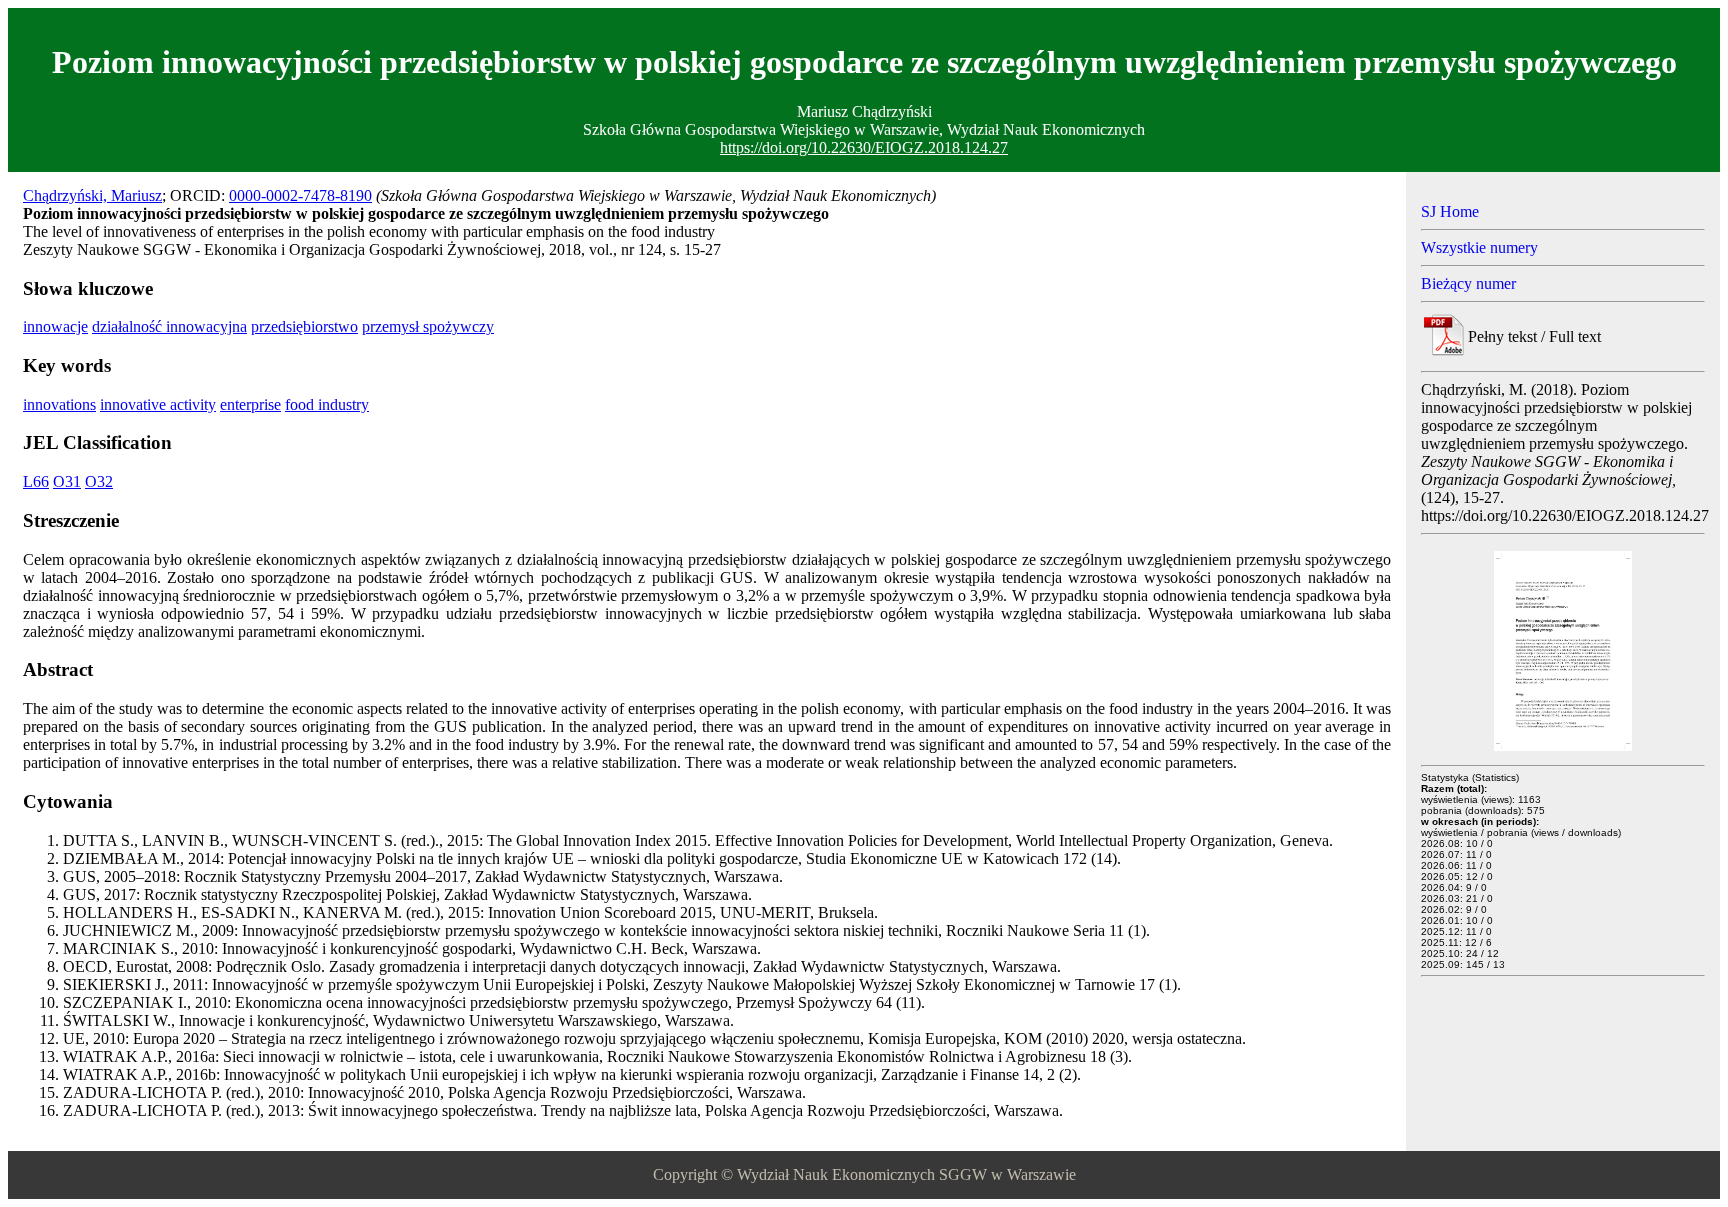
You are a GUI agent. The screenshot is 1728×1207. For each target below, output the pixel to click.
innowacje (55, 326)
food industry (327, 404)
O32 (99, 481)
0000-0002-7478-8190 (300, 195)
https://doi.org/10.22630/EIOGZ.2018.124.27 (864, 147)
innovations (59, 404)
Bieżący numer (1468, 283)
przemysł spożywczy (428, 326)
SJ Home (1450, 211)
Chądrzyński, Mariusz (92, 195)
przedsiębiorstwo (304, 326)
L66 (36, 481)
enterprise (250, 404)
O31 (67, 481)
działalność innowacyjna (169, 326)
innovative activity (158, 404)
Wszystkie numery (1479, 247)
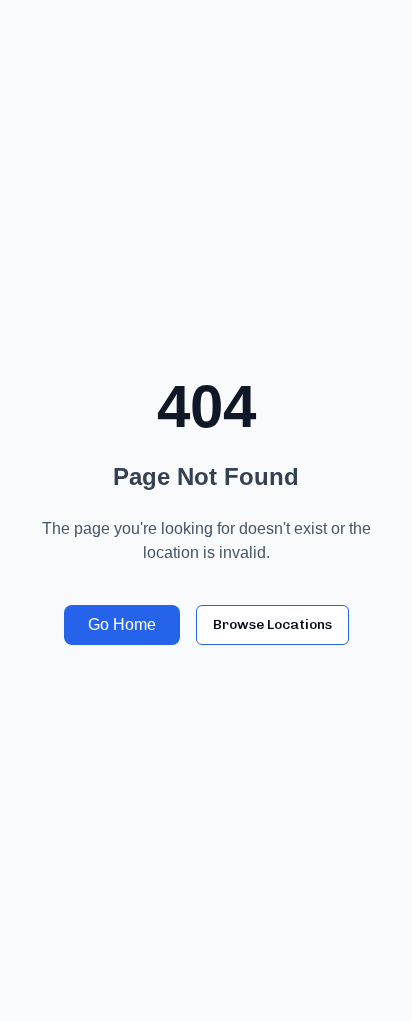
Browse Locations (272, 624)
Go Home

+-------+

● **Task prompt**
The entries are to be restated word for word, and no picture should appear in the copy.

● **Answer below**
You are a GUI agent. The screenshot is 1728×1207. For each target below, output the pixel to click.
innowacje (55, 326)
food industry (327, 404)
O32 (99, 481)
0000-0002-7478-8190 (300, 195)
https://doi.org/10.22630/EIOGZ.2018.124.27 (864, 147)
innovations (59, 404)
Bieżący numer (1468, 283)
przemysł spożywczy (428, 326)
SJ Home (1450, 211)
Chądrzyński, Mariusz (92, 195)
przedsiębiorstwo (304, 326)
L66 (36, 481)
enterprise (250, 404)
O31 (67, 481)
działalność innowacyjna (169, 326)
innovative activity (158, 404)
Wszystkie numery (1479, 247)
Browse Locations (272, 624)
Go Home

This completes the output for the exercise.